How Can Manufacturers Manage Disruption and Improve Productivity?

How can manufacturers manage disruption and improve productivity? By using advanced analytics for manufacturing, to understand the valuable information concealed within the data they already have!Most manufacturers have already made the easiest and most obvious changes to improve their operations, leveraging traditional methods to boost their own productivity and simultaneously create a more dependable supply chain.

But the pressure to do even more with less is relentless, especially in a volatile business climate such as the one the global community is currently experiencing with the pandemic. Therefore, manufacturers must continually look for new ways to improve the productivity and profitability of their operations. Advanced analytics for manufacturing is a good place to start.

Optimizing Your Existing Assets

We’ve used this space to say this before. Here it is again: there’s an asset that many manufacturers have not yet optimized – their own data.

Some of you may want to argue that point but note that we’re calling for the optimization of deriving sound business decisions from data. It’s a high bar. You may have called a few meetings, written a few emails, maybe even scribbled on a whiteboard and snapped a photo. That’s not good enough.

Thanks to the power of the cloud and advanced analytics, manufacturers can put data to work, gathering information from multiple data sources and taking advantage of machine learning models and visualization platforms to uncover new ways to streamline processes from sourcing to sales.

Advanced analytics for manufacturing and production not only help manufacturers solve stubborn problems, they may reveal some they never knew about such as weaknesses in the extended supply chain or unprofitable production lines. Specifically, practitioners can use intuitive displays to drill into safety metrics, product quality, on-time delivery, cost efficiency, and much more. Here are some common advanced analytics use cases for manufacturers.

Quality Control

Quality control is key to the customer experience and to your bottom line. Over time, ineffective quality control processes will affect customer satisfaction, buying behaviors, and ultimately lead to lost market share.
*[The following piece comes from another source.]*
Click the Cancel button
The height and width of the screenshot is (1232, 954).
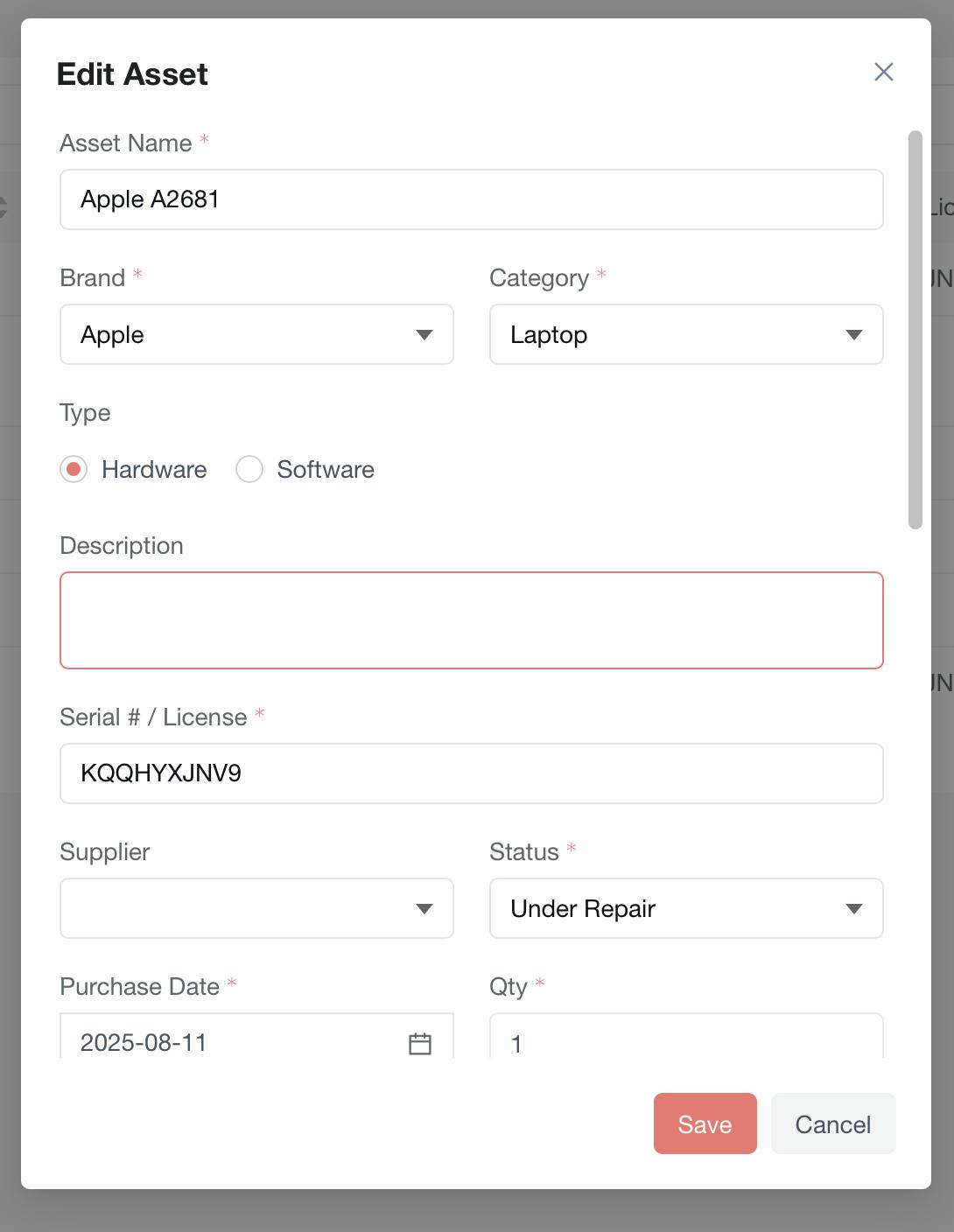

And the costs don’t stop there.

Poor quality control leads to more customer support costs, warranty issues and repairs, and less efficient manufacturing. Good predictive analytics, however, can provide insight into potential quality issues and trends before they become truly critical issues. You can use advanced analytics for manufacturing to understand defects by item, work center, work order, shift and reason code. Separate trends from one-off outliers.

Life Cycle Maintenance

For manufacturers with major investments in infrastructure and equipment, the ability to manage that capital outlay is critical. By analyzing metrics and data related to the life cycle maintenance of equipment, companies can predict both timelines for probable maintenance events and upcoming capital expenditure requirements, allowing them to streamline their maintenance costs and avoid critical downtime.

In short, knowing when a part is going to break reduces downtime and waste. By analyzing factors that drive the wear and tear of your devices and machinery, you gain transparency on the real lifetime of your products. According to McKinsey & Company’s 2017 report ‘Manufacturing: Analytics Unleashes Productivity and Profitability’, what is often termed predictive maintenance typically reduces machine downtime by 30% to 50% and increases machine life by 20% to 40%.

Supply Chain Optimization

We’ve saved supply chain optimization for last. This use case is especially relevant as we watch global supply chains cope with the damage caused by the COVID-19 pandemic. Start by simply mapping your supply chain to at least the second level and preferably the third. Your overall goal is to identify weaknesses and build resilience. As a practical matter, you will learn to anticipate the right time to produce orders or plan shipments to maximize on-time delivery and resolve storage issues. Analyzing the duration of individual processes and the interdependencies among them provides information about the impact of disruptions and potential options for avoiding those disruptions.

Bear in mind that supply chain excellence requires strong supplier relationships and a constant exchange of information with your suppliers to ensure materials and parts are where they need to be when you need them. Logility fosters collaboration – even outside your company – on a common platform to increase pipeline efficiency.

Managing Your Data

Let’s wrap up with a reminder that data-driven insights require holistic data management. In other words, you need to bring it all together to tease out the deep meaning and enjoy the benefits. Because Logility provides data integration across departments and systems, essentially everything your business collects — big data, small data, on premise, off premise — you have the ability to develop business insights that follow your entire business process, not just pieces of it.

Data warehousing builds a common repository that allows you to work with your information with a myriad of information access and visualization tools. No matter how your team chooses to work with your enterprise data, data warehousing ensures everyone has the same set of metrics, rules and assumptions to help them meet common goals.

If you haven’t already, make advanced analytics for manufacturing a priority at your company. Start, or finish what you started. What better way to use the downtime none of us expected to have in 2020?